GIVEN TASK
Transcribe the stretch of the listing below from the line containing "Where should I" through the end of the listing. Leave the pictures out of your answer.

____ WORKING DATA

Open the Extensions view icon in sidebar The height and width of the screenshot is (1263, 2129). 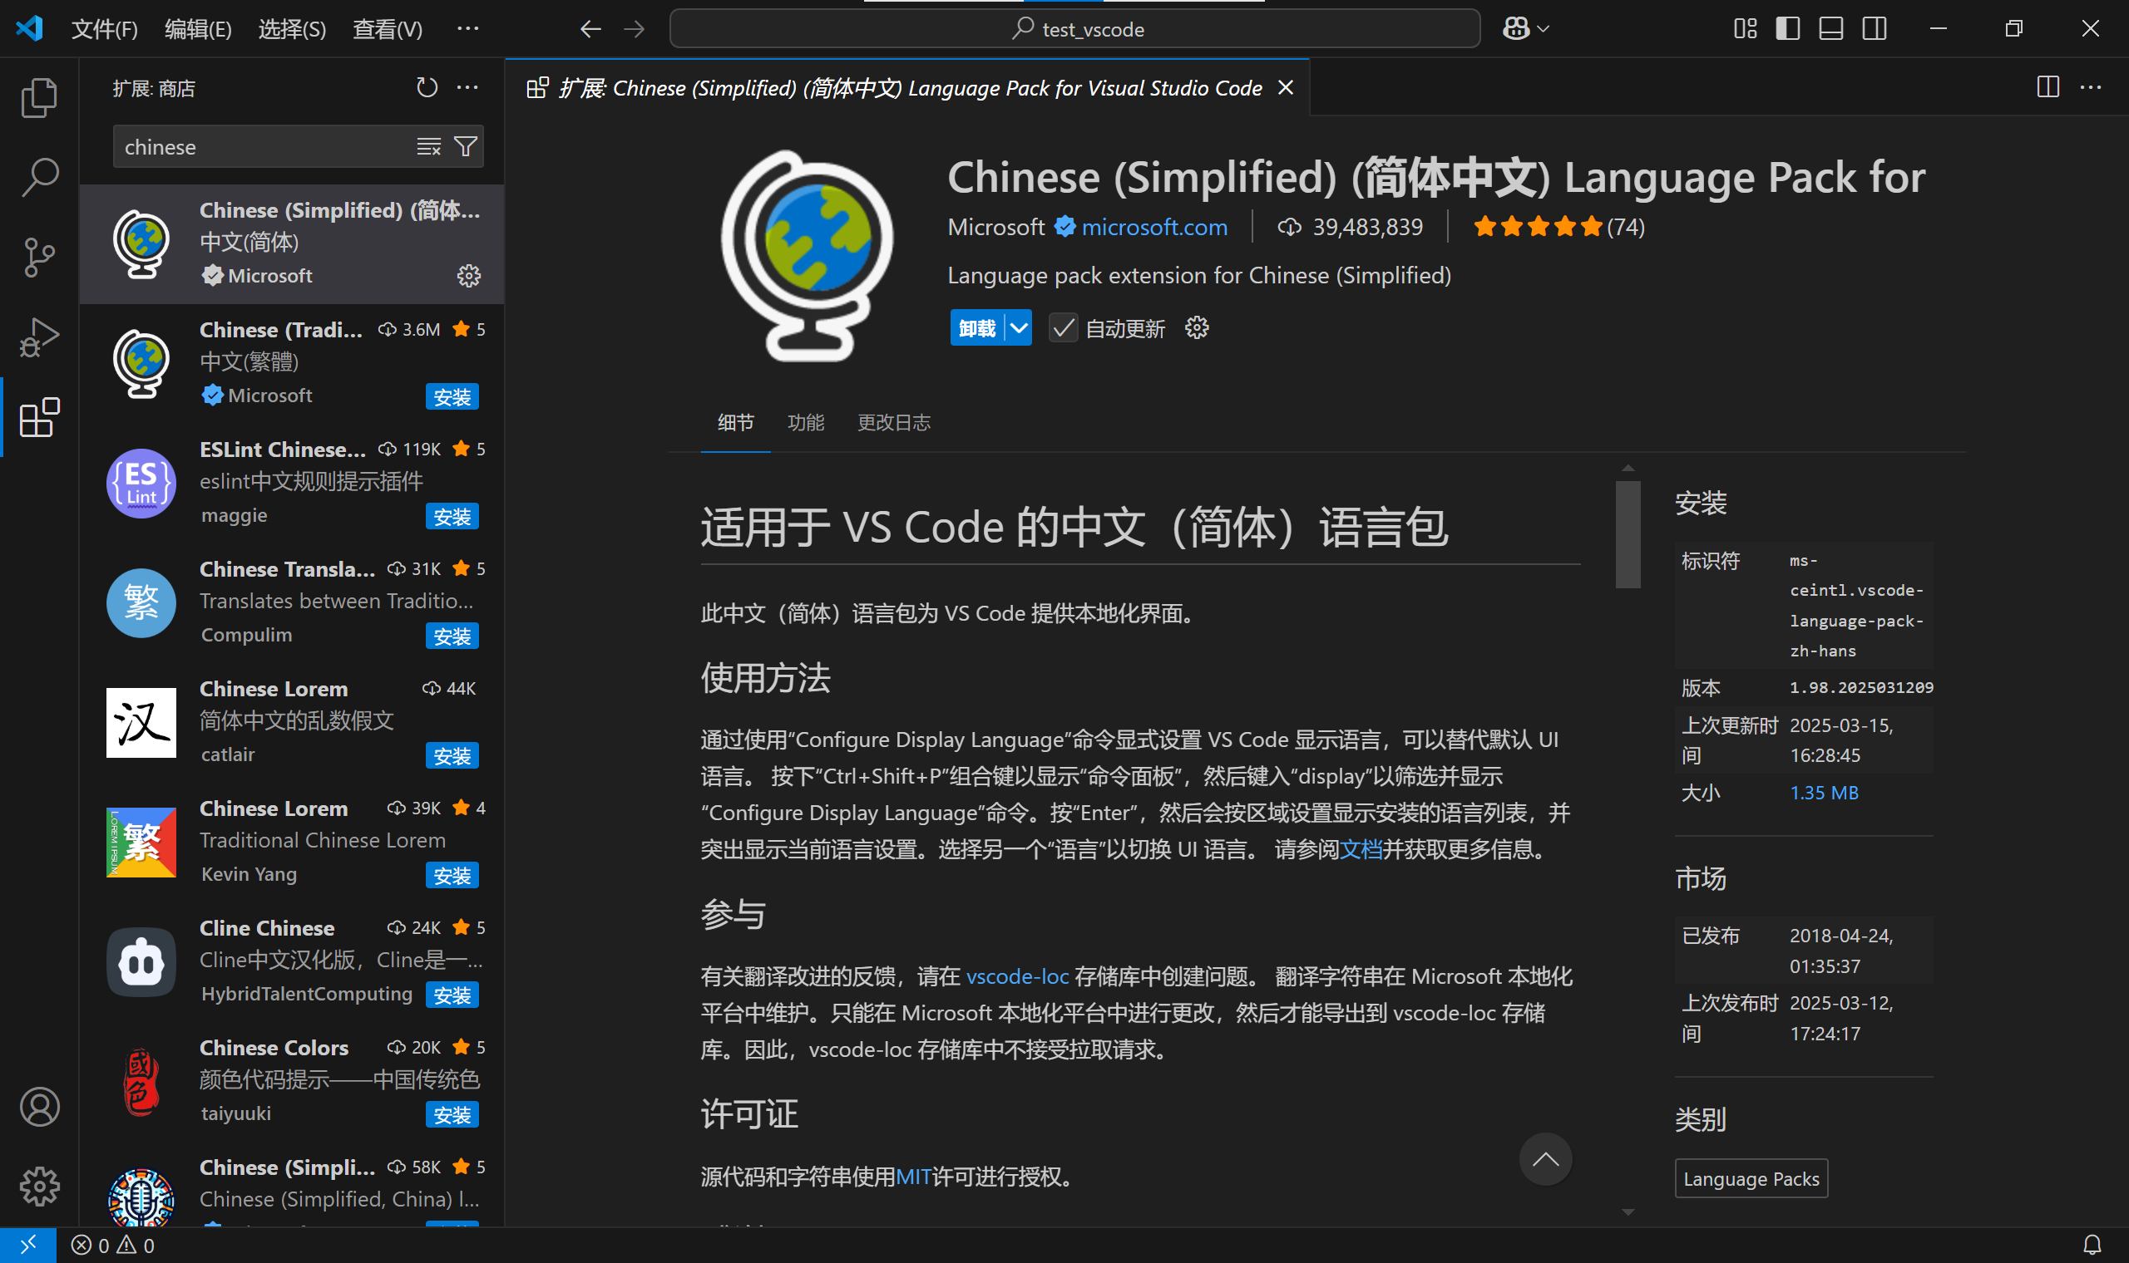[38, 417]
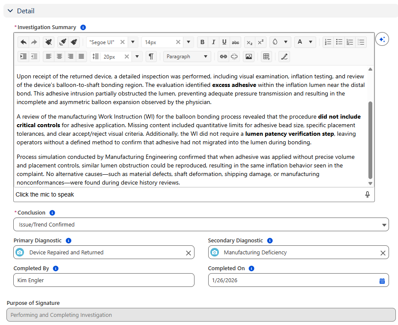Open the Paragraph format dropdown

[187, 57]
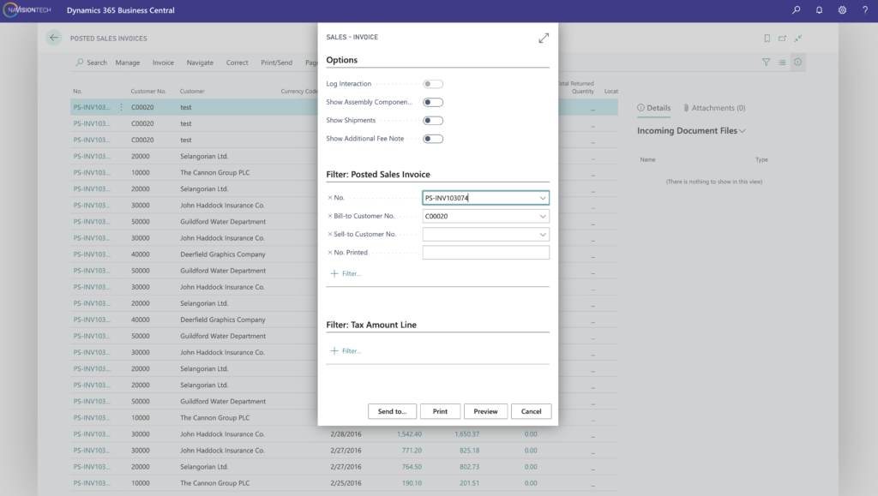
Task: Disable Show Assembly Components
Action: point(433,102)
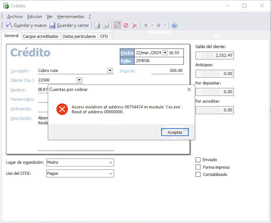This screenshot has width=271, height=223.
Task: Open the Uso del CFDI dropdown
Action: tap(110, 173)
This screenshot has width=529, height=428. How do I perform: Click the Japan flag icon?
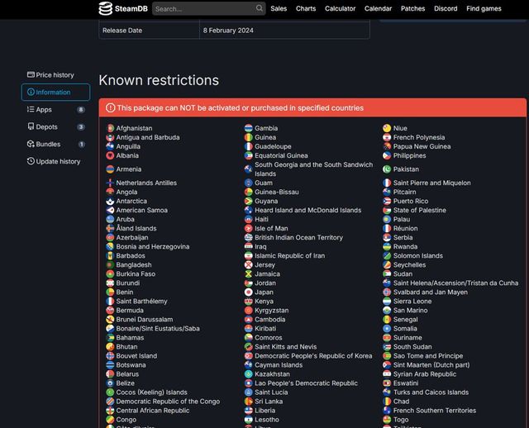coord(249,292)
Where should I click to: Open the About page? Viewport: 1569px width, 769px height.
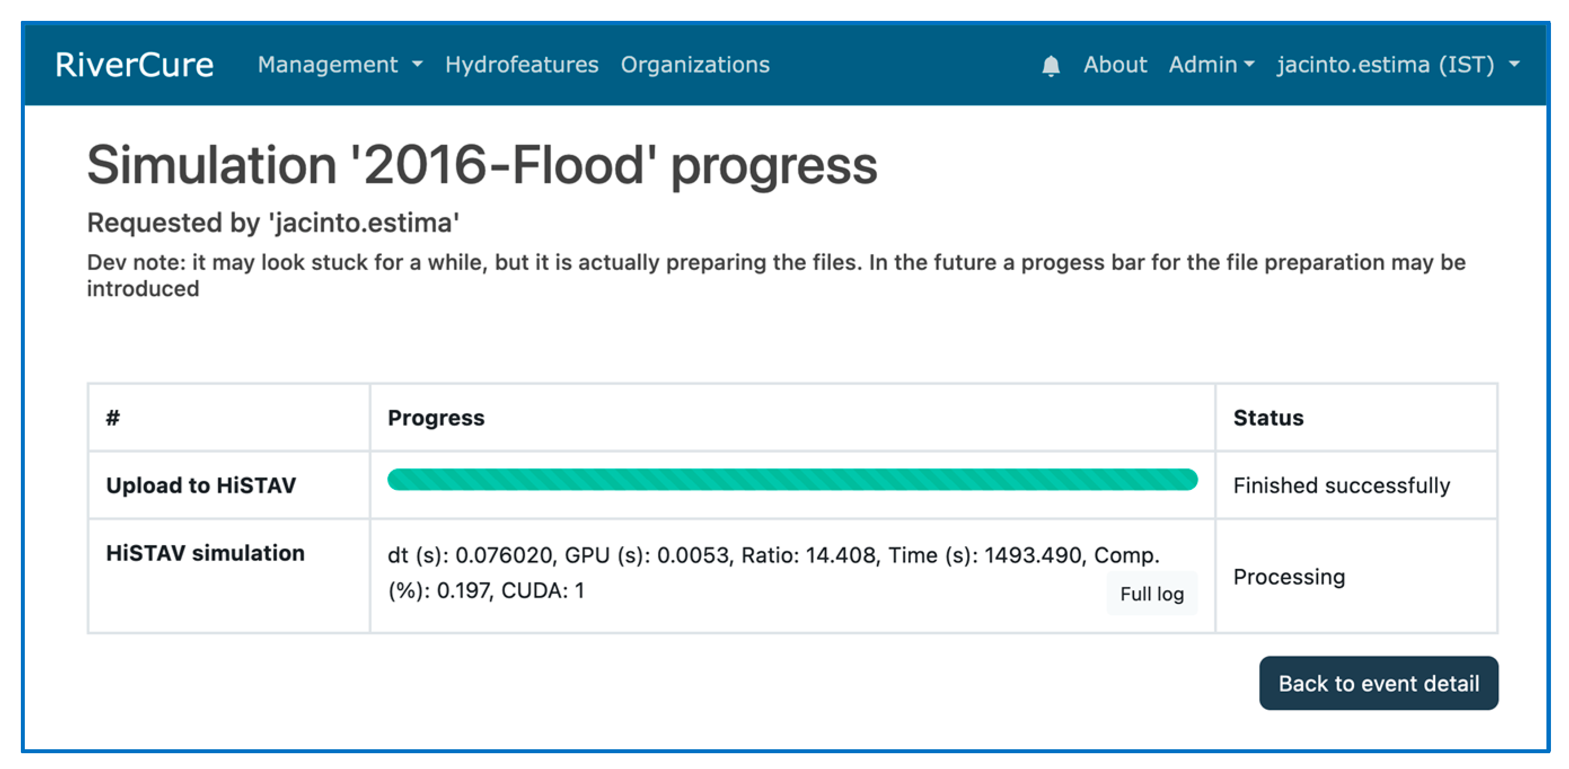(x=1115, y=65)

________

SOLUTION FOR THIS TASK
Where should I click to: Open the About page? Viewport: 1569px width, 769px height.
(x=1115, y=65)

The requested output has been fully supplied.